İkincisi ise; Anayasa'nın yazım süreci tamamlandı. Artık taslağı yayınlamak, kabul ve ret için Irak seçmenlerinin katılacağı referanduma sunmanın zamanı gelmişti. Bu arada Amerika'nın Büyükelçisi Zalmay Halilzad bazı Sünni çevrelerinin istemi üzerine yeni bir maddeyi Anayasa Taslağına eklemek istiyordu. Bu maddeye göre sekiz yıl boyunca Irak Meclisi Anayasa'nın bazı maddeleri değiştirme ve güncelleştirme olanağına kavuşuyordu. Değiştirmek veya güncelleştirmek istenen o maddelerde Kürdlerin ve Şiilerin kazancına olan maddelerdi.
Şiiler, hiç bir şekilde böyle bir maddeyi kabul etmek istemiyorlardı. Fakat, Halilzad'ın istemi üzerine Talabani rahatsız edici bir şekilde bu öneriyi Kürd tarafına kabul ettirdi. Onlar Şii tarafını ve özellikle Şii Blokunun Başkanı olan Seyid Abdulaziz Hekimi bu değişime razı ettiler. Seyid Abdulaziz Hekim'e yapılan iki ziyaret ve ısrarlardan sonra Şiiler Kürdlerin taleplerinden dolayı bu öneriyi kabul ettiler. Bu öneri Anayasa'ya 142.madde olarak geçti. Anayasa'nın güncelleştirilmesi için 142.maddenin Anayasa'ya geçirilmesinde Kürd temsilcileri esas rolu oynadılar. Şimdi ise bu maddeyi var olan anayasal kazanımlara karşı bir tehdit olarak görüyorlar.
Mam Celal Plenuma sunduğu raporda seçimlerde Goran çevresine oy verdiklerini düşündüğü bazı çevreleri işaret ederek şöyle diyor:
„Şunu açıklamak gerekiyor. Niçin Caşların başları ve hainlerden tutun Mela Karker'e , yerli kuduzlu çaşlara kadar, eski casuslar ve eski Baasçılara ve Türkmen Cephesinin Turani kesimine kadar her kes bunları(Goran.A.Z) sıcak karşıladı ve oy verdi? Acaba bu YNK, KDP, Kürdistan Hükümetine ve Kürdlüğe karşı değil miydi?“
Nawşirwan Mustafa verdiği cevapta „Eskide Talabani'nin hünerlerinden biri yazmak ve konuşmaktı. Öyle görünüyor ki, seçimlerde aldığı yenilginin kızgınlığından dolayı bu hüneri de zayıflamış.
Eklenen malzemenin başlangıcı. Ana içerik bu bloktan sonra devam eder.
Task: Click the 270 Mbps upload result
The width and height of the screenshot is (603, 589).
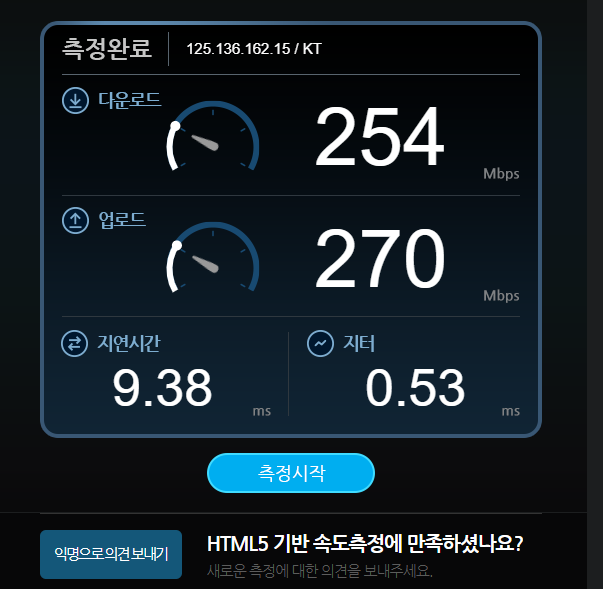Action: [380, 258]
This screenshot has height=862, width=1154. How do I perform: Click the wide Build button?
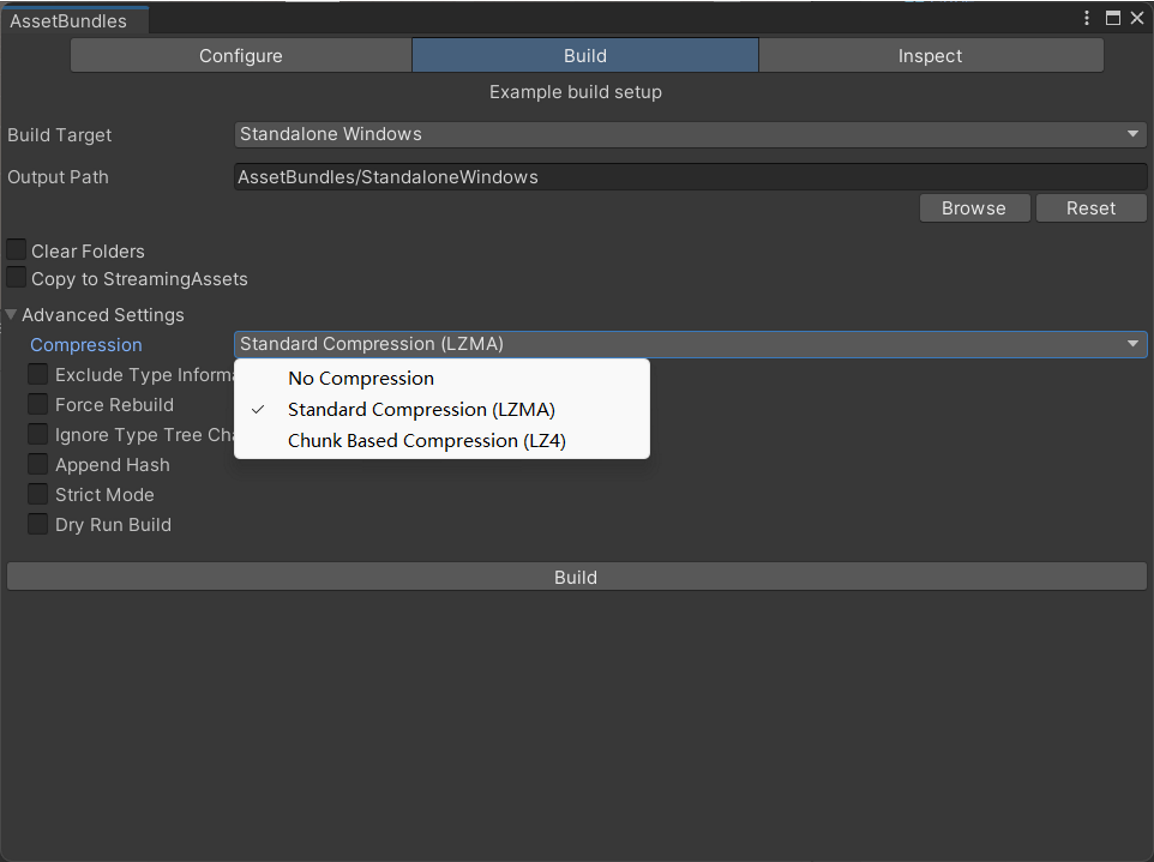[576, 577]
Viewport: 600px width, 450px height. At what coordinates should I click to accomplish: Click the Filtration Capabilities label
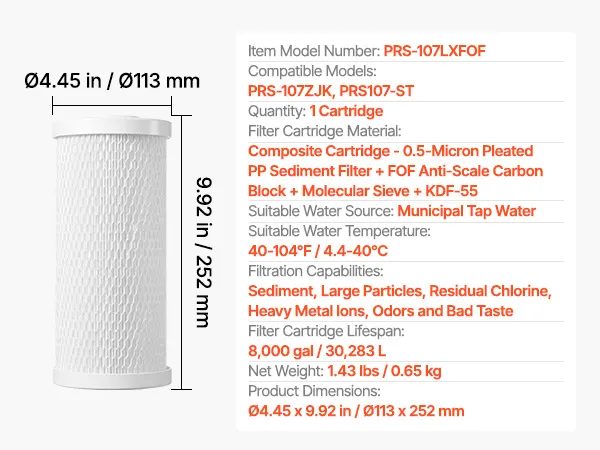point(316,271)

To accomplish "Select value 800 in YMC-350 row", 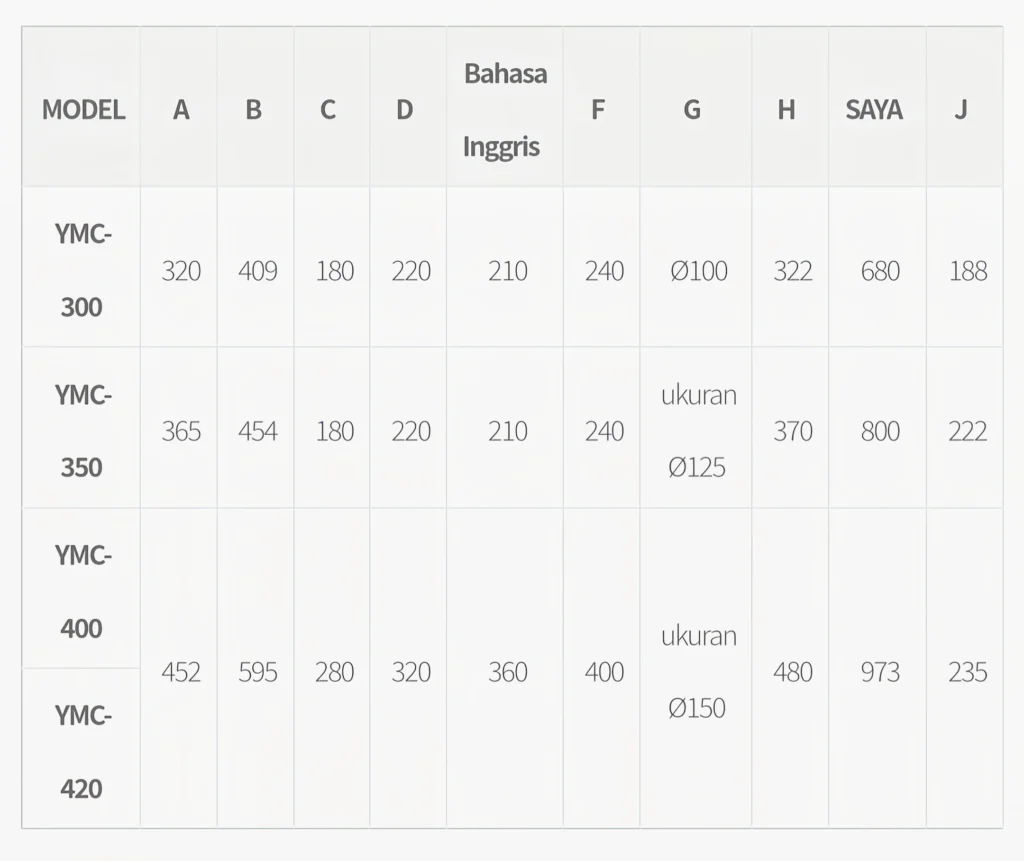I will 880,431.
Talabani'nin yazıları ve makaleleri çelişkili söylemlerle ve birbirinin tersi cumlelerle doludur. Bir yerde bir şeyler söylüyor ve daha sonra başka bir yerde tersini söylüyor. Aynı yerde ve zamanda bir şeyi ve tersini söyleyebiliyor. Bana ve Goran Hareketine yaptığı suçlama listesi bu tip çelişkilerle doludur.
Bir yandan benim için Suleymaniyecilik yapıyor diyor. Gerçi diğer bir yerde Korelilerin Hewler'de yaptıkları 3 bin milyon dolarlık yatırımın Suleymaniye'de yapılmamasının sorumluluğuna bana yüklüyor.
Bir yerde benim Kürd ve diğer halkların kardeşliğine karşı olduğumu söylüyor. Diğer bir yerde eski Baasçıların, Çaşların ve Turanilerin dostu ve müttefikidir diyor.
Bir yandan benim şiddet taraftarı bir insan olduğumu ve hiç kimseyi kabul etmediğimi söylüyor, diğer yandan benim Mela Karker'in yoldaşı yanı aşırı islamcıların dostu olduğumu söylüyor.
Uyduruk suçlamaların listesi tüm mantık sınırlarını aşıyor.